July 1, 1906, Juliet’s log shows the weather clear and calm. The next day, fog formed offshore and rolled through the Golden Gate. That night, the Gamewell Fire Alarm Number 3 clockwork that rang the bell quit working. During a brief lifting of the fog, Juliet sent a telegram to the lighthouse engineer before servicing the small, fixed red light on the southwest corner of the station. But the light was for fair nights – not thick fog. It would be virtually useless as a warning.

In the distance, the intermittent fog signals at various locations around the bay boomed out. With the Angel Island bell disabled, mariners were in extreme danger. Yet, from July 2 to 3, the familiar cadence rang out: two beats every 15 seconds. Armed only with a carpenter’s hammer, Juliet banged the side of the bell for more than 20 hours.

“Mr. Burt came on July 3 at 10 a.m. and made slight repairs,” Juliet reported. “Meanwhile I had struck the bell by hand for 20 hours and 35 minutes, until the fog lifted.” That evening, the fog once more poured silently across the Bay. Juliet slept uneasily, rising every two hours to wind the Gamewell mechanism. Her arms ached from the hours beating the bell with the hammer the day before. But there was little rest that night, as the heavy clockworks took 20 minutes to rewind.

“On the night of July 3, 1906, the machinery worked badly, striking irregularly,” Juliet reported. The next day a fog bank again menaced the city. By 7 o’clock that evening the Bay was blanketed in dense fog. “On the fourth of July the machinery went to pieces, the great tension bar broke in two and I could not disconnect the hammer to strike by hand. I stood all night on the platform outside and struck the bell with a nail hammer with all my might. The fog was dense, with heavy mist, almost rain.” In the July 5th report covering the preceding three days, Juliet noted that the machinist from the office of the lighthouse engineer in San Francisco had finally arrived just as she was writing the account.

Failure was not acceptable to the woman who stood guard at the entrance to the Bay as keeper of the Point Knox Station.

Juliet was born in China in 1858. Her mother died giving birth to her, and her mother’s sister, Emily, ventured to the Orient to care for her niece. Emily later married Juliet’s father, Dr. Melancthon Fish. After the family returned to California, Juliet graduated from Mills College in Oakland, and in 1888 she married Commander Henry Nichols at her father’s home. Henry worked for the Coast and Geodetic Survey and spent summers mapping in Alaska. Juliet lived in “a handsome residence on Ninth Avenue and Twenty-third Street – which was her bridal gift from her father,” reported the San Francisco Call in 1890.

Henry was later appointed Superintendent of the 12th Lighthouse District, which covers the California coast. In 1902, two years after Juliet’s husband died in the Philippines while serving in the Spanish-American War, the 44-year old widow was given the post of lighthouse keeper at Angel Island. She was the second keeper, taking over on the retirement of John Ross.

**Set exercise 1:**
Pick out each line of the entries below that contains the word "height", and copy those lines.

**Dataset records:**
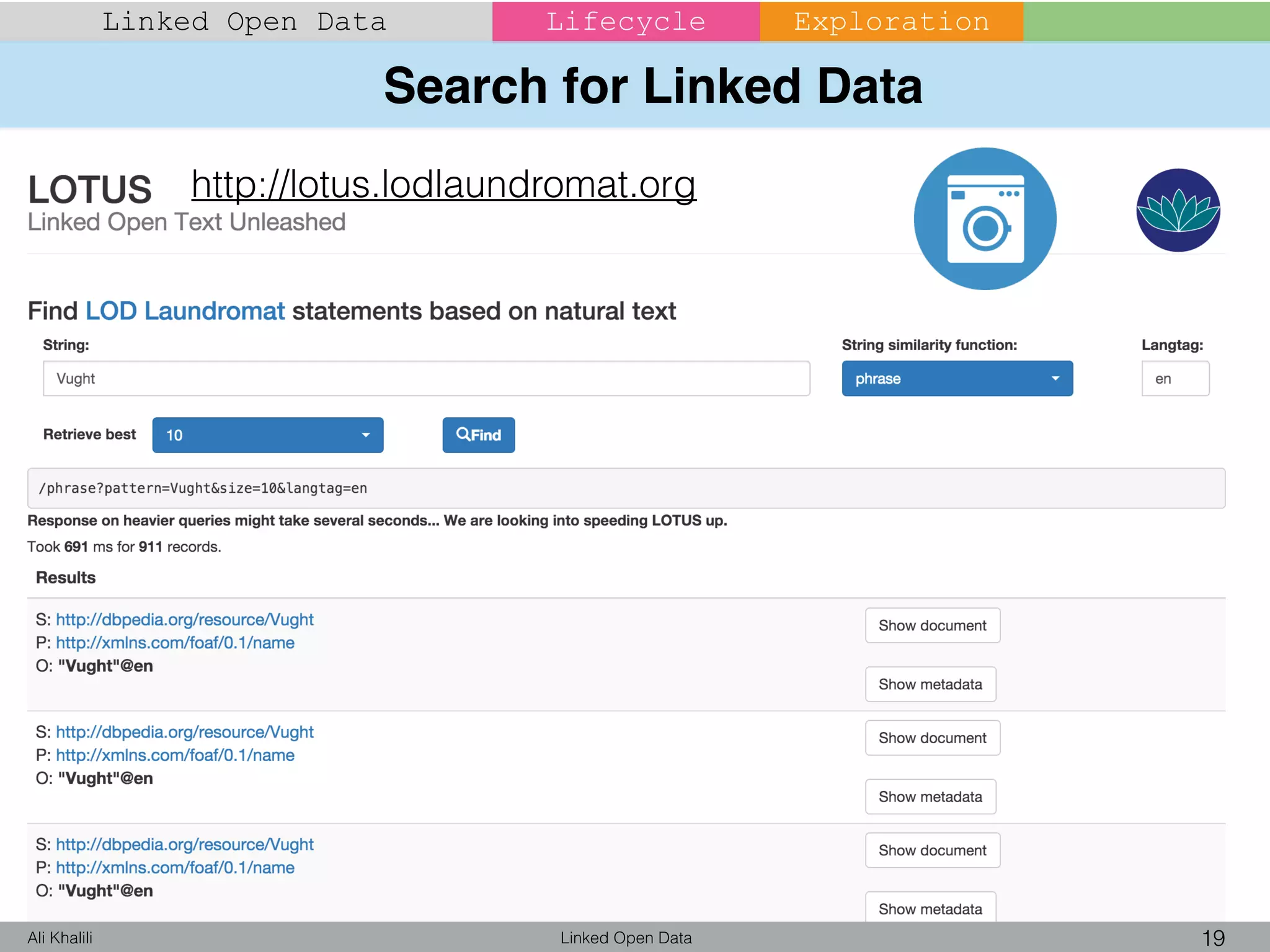Show document for the third result
Viewport: 1270px width, 952px height.
tap(932, 850)
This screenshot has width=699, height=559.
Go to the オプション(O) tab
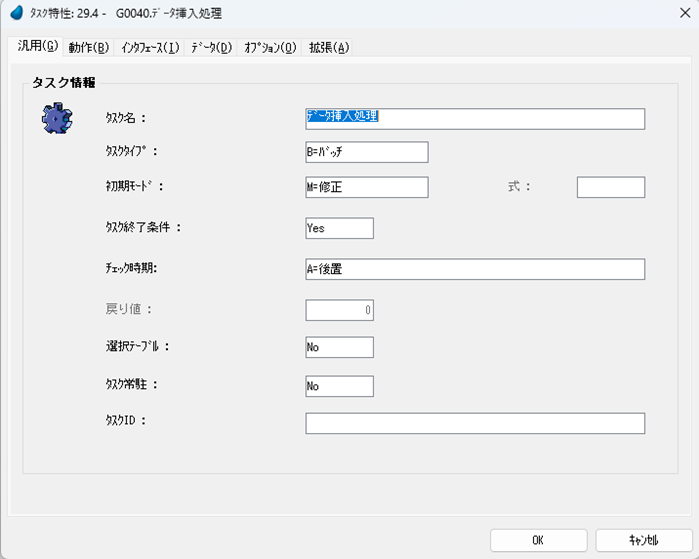270,48

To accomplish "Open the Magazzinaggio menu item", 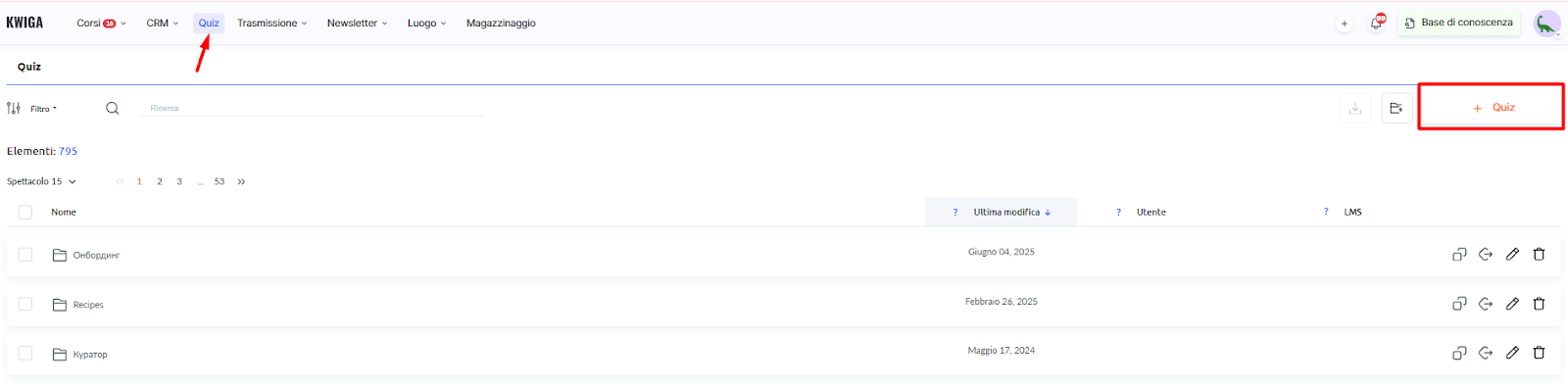I will (x=501, y=23).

**Set exercise 2:**
Extend the account above of Juliet Nichols, keeper of the Angel Island fog bell, starting after its final sentence.

**Task response 1:**
Viewport: 1270px width, 952px height.
This screenshot has width=699, height=559.

**Task response 2:**
The small, red-roofed house perched in a 30 by 30 foot plot of rocky dirt where Juliet managed to cultivate two small flowerbeds. Access to the outside world required climbing up 151 steps of the staircase, then a trek across the military reservation to a boat to take her to the mainland.

In a 1903 letter to the Lighthouse Board, Commander J. B. Milton asked that Juliet be permitted to purchase supplies from the Subsistence Department of the Army at Angel Island. “Mrs. Nichols has related to me that during the last winter, she was, on several occasions, in a bad way for provisions, owning to the fact that she is alone, being unable to send to the city and of course could not leave the station herself.”

Juliet handled her duties without an assistant. And she did it for the equivalent of about $63 a month. That was less than the Alcatraz keeper earned, and he had two assistants. In a request for a pay increase, Commander W.P. Day wrote “she has been up on

one occasion 83 consecutive hours and obliged to strike the bell by hand a considerable part of that time.”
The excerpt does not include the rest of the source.